Sony's Latest PlayStation Network Update More Candid
You’re embroiled in what may be the largest data breach in history, your customers are livid, your network's been down for over a week, and the media's piling on like a mob of defensive tackles. What do you do?
Answer more questions, that’s what. Sony spokesperson Patrick Seybold did last night in a new Q&A series on the official PlayStation blog, and while much of it’s still basically “no comment” paraphrased, he managed to slip in a few newsworthy bits.
Like: The different ways PSN and Qriocity stored your sensitive payment and biographical personal data--Sony encrypted the former, but not the latter.
"The entire credit card table was encrypted and we have no evidence that credit card data was taken," writes Seybold in the update. "The personal data table, which is a separate data set, was not encrypted, but was, of course, behind a very sophisticated security system that was breached in a malicious attack."
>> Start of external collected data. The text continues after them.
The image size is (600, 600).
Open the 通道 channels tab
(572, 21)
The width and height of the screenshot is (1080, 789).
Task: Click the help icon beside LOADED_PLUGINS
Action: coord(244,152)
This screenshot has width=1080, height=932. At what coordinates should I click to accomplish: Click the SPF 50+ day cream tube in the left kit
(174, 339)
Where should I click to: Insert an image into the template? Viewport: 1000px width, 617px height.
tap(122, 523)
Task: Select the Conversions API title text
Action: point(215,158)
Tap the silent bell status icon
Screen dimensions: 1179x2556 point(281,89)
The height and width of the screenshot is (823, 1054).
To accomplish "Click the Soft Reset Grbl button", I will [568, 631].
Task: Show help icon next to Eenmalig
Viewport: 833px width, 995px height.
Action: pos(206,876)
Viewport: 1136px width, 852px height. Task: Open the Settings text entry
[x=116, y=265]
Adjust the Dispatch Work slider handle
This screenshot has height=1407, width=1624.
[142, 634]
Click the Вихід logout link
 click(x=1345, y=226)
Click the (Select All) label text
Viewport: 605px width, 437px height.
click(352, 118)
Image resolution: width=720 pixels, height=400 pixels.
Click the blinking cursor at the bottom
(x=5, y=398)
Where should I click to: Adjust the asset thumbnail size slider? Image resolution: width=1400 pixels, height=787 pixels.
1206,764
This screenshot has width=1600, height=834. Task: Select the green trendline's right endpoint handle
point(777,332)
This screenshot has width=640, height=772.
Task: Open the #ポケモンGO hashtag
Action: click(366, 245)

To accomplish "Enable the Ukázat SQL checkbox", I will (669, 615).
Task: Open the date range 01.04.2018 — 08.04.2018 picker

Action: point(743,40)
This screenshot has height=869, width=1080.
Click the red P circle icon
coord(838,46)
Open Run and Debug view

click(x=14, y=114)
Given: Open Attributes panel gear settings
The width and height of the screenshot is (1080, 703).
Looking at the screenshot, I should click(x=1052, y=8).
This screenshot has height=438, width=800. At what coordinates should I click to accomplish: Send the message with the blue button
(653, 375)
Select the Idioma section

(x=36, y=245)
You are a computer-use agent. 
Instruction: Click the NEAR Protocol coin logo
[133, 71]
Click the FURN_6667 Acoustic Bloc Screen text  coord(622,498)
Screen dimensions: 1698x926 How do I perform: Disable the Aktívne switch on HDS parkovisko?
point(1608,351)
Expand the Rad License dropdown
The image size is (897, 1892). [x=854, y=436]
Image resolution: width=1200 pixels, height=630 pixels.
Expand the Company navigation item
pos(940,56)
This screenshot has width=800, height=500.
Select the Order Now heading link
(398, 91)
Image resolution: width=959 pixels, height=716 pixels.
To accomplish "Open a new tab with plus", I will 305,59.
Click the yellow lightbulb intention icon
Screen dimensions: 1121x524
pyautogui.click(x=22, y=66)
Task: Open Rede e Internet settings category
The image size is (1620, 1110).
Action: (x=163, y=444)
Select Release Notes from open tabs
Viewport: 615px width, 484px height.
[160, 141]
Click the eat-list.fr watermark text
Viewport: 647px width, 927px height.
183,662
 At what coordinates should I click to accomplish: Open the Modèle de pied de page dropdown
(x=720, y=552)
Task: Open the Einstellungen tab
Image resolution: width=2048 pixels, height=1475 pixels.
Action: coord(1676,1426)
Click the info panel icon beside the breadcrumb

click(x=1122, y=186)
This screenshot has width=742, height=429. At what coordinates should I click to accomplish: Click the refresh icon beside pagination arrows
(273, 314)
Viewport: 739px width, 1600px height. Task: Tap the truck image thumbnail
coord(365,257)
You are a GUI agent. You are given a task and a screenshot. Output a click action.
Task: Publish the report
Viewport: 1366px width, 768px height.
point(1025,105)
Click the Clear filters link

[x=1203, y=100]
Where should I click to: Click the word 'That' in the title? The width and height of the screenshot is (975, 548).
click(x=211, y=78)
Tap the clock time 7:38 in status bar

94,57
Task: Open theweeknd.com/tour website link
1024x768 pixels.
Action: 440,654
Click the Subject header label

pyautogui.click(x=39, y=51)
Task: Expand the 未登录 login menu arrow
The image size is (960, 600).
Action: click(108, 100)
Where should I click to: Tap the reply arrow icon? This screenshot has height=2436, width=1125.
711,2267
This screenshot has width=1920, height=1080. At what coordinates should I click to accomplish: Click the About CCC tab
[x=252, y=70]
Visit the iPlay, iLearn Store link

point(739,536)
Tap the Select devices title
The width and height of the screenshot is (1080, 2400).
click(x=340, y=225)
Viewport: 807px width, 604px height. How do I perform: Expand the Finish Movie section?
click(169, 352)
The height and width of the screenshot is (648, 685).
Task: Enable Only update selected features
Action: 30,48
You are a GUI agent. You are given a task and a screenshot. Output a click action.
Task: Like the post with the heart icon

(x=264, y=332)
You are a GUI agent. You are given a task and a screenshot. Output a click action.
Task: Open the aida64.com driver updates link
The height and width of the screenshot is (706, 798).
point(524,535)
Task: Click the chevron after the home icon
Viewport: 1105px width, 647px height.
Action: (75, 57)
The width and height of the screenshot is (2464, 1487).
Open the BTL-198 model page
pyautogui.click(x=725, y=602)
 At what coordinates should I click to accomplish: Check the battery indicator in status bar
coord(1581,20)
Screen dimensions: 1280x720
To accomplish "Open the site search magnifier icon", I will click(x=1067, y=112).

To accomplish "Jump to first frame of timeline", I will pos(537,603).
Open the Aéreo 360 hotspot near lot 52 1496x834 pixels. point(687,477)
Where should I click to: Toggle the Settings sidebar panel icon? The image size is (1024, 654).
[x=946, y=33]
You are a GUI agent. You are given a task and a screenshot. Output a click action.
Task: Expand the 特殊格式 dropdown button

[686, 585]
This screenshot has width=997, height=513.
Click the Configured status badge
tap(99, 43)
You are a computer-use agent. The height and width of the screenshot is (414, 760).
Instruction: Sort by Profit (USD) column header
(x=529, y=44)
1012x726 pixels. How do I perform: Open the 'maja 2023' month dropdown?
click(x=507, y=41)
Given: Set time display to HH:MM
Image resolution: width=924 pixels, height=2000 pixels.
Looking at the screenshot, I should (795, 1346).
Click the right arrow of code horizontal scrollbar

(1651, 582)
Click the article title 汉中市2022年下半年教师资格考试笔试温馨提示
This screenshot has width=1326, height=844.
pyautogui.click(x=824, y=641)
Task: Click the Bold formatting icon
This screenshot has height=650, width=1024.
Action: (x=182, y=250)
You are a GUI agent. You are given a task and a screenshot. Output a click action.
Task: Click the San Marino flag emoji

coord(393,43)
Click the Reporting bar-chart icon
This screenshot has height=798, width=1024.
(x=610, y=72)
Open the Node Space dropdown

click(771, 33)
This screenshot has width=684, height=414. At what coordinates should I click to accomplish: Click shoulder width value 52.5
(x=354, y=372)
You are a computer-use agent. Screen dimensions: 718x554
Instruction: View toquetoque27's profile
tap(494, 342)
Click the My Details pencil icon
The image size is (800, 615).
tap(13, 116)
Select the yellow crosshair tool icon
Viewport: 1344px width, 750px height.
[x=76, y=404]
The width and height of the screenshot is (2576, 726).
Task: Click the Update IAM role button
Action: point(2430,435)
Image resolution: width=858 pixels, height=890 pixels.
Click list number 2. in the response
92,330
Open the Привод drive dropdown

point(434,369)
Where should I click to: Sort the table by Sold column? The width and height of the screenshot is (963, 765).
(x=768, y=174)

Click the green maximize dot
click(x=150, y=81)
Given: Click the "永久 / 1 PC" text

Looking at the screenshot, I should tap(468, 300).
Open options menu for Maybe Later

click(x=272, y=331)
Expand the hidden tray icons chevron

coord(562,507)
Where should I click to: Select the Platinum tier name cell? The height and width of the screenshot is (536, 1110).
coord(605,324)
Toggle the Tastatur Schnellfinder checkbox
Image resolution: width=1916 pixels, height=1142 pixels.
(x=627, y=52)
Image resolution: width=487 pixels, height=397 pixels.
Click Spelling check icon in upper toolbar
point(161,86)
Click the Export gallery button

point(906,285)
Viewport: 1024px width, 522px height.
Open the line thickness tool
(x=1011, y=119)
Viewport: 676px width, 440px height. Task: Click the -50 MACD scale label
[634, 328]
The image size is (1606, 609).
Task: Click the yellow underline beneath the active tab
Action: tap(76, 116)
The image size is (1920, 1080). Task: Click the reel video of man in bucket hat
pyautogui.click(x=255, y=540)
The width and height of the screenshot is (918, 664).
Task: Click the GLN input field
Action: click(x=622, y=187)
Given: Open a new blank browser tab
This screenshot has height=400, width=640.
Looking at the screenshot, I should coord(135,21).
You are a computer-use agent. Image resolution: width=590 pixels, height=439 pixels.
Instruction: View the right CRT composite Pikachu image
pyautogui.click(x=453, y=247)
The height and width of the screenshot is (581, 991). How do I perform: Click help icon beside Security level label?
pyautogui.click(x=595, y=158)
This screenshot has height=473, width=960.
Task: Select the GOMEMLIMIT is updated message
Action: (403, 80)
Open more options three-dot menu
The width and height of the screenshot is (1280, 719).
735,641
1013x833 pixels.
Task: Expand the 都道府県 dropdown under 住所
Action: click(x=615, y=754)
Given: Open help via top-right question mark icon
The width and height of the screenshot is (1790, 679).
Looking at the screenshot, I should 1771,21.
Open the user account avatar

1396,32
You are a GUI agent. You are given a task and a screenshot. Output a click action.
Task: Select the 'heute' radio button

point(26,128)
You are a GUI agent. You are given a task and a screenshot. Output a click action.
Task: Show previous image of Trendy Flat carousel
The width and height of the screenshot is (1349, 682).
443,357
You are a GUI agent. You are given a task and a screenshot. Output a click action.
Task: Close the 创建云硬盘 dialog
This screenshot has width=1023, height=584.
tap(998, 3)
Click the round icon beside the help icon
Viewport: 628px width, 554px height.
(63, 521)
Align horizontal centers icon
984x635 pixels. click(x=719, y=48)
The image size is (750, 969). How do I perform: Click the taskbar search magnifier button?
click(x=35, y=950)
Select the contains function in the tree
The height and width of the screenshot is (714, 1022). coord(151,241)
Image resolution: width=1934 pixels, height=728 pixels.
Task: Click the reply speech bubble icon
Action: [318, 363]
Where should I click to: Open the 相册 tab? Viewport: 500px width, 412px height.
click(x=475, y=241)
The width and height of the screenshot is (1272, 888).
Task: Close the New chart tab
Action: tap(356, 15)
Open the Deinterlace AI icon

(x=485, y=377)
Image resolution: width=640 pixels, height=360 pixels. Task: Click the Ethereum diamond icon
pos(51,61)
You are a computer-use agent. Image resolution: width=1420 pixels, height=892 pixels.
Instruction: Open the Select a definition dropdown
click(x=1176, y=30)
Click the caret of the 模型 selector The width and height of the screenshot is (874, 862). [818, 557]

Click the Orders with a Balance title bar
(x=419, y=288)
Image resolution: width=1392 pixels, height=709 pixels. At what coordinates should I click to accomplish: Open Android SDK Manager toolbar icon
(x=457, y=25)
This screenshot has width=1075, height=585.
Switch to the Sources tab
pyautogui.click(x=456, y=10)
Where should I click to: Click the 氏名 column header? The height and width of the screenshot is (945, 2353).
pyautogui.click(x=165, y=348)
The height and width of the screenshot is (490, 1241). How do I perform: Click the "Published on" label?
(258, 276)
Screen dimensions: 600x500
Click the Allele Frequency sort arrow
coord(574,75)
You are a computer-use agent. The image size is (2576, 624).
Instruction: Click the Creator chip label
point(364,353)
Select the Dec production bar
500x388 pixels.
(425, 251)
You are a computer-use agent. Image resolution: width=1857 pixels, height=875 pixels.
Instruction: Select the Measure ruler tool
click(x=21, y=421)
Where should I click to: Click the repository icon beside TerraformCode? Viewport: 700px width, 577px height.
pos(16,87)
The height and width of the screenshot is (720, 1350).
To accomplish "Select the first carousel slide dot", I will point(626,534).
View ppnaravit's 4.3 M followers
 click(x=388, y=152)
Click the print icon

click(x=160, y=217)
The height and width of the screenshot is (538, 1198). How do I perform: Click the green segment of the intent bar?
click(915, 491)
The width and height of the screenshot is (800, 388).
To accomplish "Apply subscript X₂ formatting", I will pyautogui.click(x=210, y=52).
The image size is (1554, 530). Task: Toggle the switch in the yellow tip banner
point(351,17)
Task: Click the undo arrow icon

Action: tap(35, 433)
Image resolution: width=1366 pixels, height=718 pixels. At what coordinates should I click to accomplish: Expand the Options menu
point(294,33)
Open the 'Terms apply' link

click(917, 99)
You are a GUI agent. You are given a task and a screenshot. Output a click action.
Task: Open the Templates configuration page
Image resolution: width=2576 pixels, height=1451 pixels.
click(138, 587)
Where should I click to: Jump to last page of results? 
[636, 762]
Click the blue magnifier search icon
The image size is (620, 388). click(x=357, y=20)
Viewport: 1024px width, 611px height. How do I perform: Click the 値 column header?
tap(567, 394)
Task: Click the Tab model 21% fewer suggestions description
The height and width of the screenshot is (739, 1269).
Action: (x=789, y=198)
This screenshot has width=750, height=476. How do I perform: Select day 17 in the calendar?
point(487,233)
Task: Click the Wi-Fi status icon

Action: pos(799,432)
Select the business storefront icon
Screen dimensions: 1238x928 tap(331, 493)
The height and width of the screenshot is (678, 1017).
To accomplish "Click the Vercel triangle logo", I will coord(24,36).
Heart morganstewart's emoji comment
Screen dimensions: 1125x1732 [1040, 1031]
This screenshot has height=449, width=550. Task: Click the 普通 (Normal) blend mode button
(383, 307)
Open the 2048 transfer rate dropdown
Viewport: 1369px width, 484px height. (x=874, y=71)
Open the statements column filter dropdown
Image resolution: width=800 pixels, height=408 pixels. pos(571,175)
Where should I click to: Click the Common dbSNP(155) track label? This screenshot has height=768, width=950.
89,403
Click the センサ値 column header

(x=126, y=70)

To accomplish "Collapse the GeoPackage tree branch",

What's more, Sony says your credit card's security code (the extra three or four digit validation number) couldn't be compromised because the company never asked for it (though computer law expert Mike Godwin calls that "the weakest defense ever").
Still waiting for email notification from Sony? Seybold says "all registered accounts" should receive something by today, and that the process of cycling through all 77 million accounts "has been underway since yesterday."
And if you're wondering why the service rebuild's taking so long, Seybold says "we are initiating several measures that will significantly enhance all aspects of PlayStation Network’s security and your personal data, including moving our network infrastructure and data center to a new, more secure location, which is already underway." He adds that Sony plans to say more about those measures shortly.
In the meantime, both PSN and Qriocity services remain down, though Seybold says they're expected back, at least in part, "within a week from yesterday."